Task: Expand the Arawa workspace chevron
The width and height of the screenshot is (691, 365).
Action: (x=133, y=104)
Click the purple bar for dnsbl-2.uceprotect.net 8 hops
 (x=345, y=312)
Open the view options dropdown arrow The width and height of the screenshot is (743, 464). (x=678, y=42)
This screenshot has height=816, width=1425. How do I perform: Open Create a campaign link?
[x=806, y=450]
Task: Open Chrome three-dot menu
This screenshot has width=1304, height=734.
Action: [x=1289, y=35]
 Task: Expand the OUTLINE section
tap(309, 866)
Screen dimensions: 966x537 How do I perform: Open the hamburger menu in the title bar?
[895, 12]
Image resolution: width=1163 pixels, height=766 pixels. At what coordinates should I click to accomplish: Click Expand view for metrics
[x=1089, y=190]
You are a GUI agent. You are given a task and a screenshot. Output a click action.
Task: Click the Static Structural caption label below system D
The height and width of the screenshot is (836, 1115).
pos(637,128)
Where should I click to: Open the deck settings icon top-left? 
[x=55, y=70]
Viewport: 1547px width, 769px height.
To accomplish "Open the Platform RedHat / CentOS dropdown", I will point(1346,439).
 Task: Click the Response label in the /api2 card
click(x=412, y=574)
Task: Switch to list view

***

Reproduce each line from the data that has "dropdown" in it.

## Exercise result
Open the view options dropdown arrow The width and height of the screenshot is (743, 464). (x=678, y=42)
To accomplish "Open the Platform RedHat / CentOS dropdown", I will point(1346,439).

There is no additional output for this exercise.